Remember when you were a kid and you would open a full refrigerator right after mom's latest grocery-shopping trip, only to complain that there was nothing to eat and that she was starving you to death? Well, that's Iran right now. Iran has enough energy to light up the entire planet several times over -- 138 billion exploitable barrels of oil and more than 28 trillion cubic meters of natural gas, according to the International Atomic Energy Agency (IAEA) -- yet it constantly whines that it's starving for desperately needed nuclear energy.

America and its allies have just pulled off the diplomatic equivalent of agreeing to take Iran to the McDonald's drive-thru -- an unspoken nod to the understanding that Iran is somehow going to end up scoring that Big Mac anyway, and that the smart strategy isn't to prevent it from going there, but rather to prevent it from wanting to.

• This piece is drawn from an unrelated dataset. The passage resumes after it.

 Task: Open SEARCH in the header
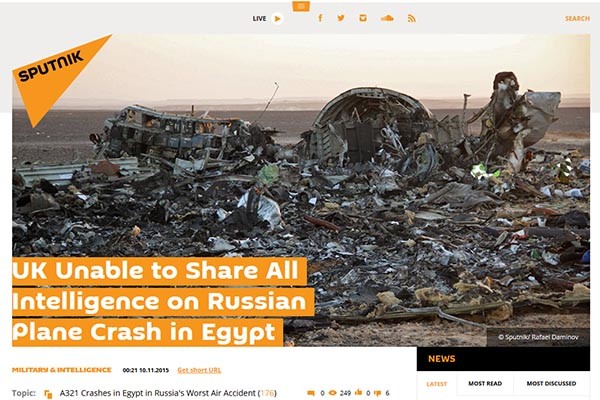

It would be fair to assume that the latest lip-service "deal" is more about America looking to get out of an interminable babysitting gig than anything else. Unless current international legislation governing nuclear capabilities can be changed, there is little more that can pragmatically be accomplished.

U.S. President Barack Obama has announced that an interim agreement reached in Geneva between America, Britain, France, China, Russia and Germany will provide Iran with "modest relief" from sanctions over the next six-months -- including access to billions in withheld revenue from its oil sales -- in exchange for Iran agreeing to roll back its nuclear program and allow new IAEA inspections. Not that Iran doesn't already have a long history of circumventing sanctions through front companies, ship reflagging, and the assistance of allies. And, of course, the IAEA can only inspect the operations that it knows about.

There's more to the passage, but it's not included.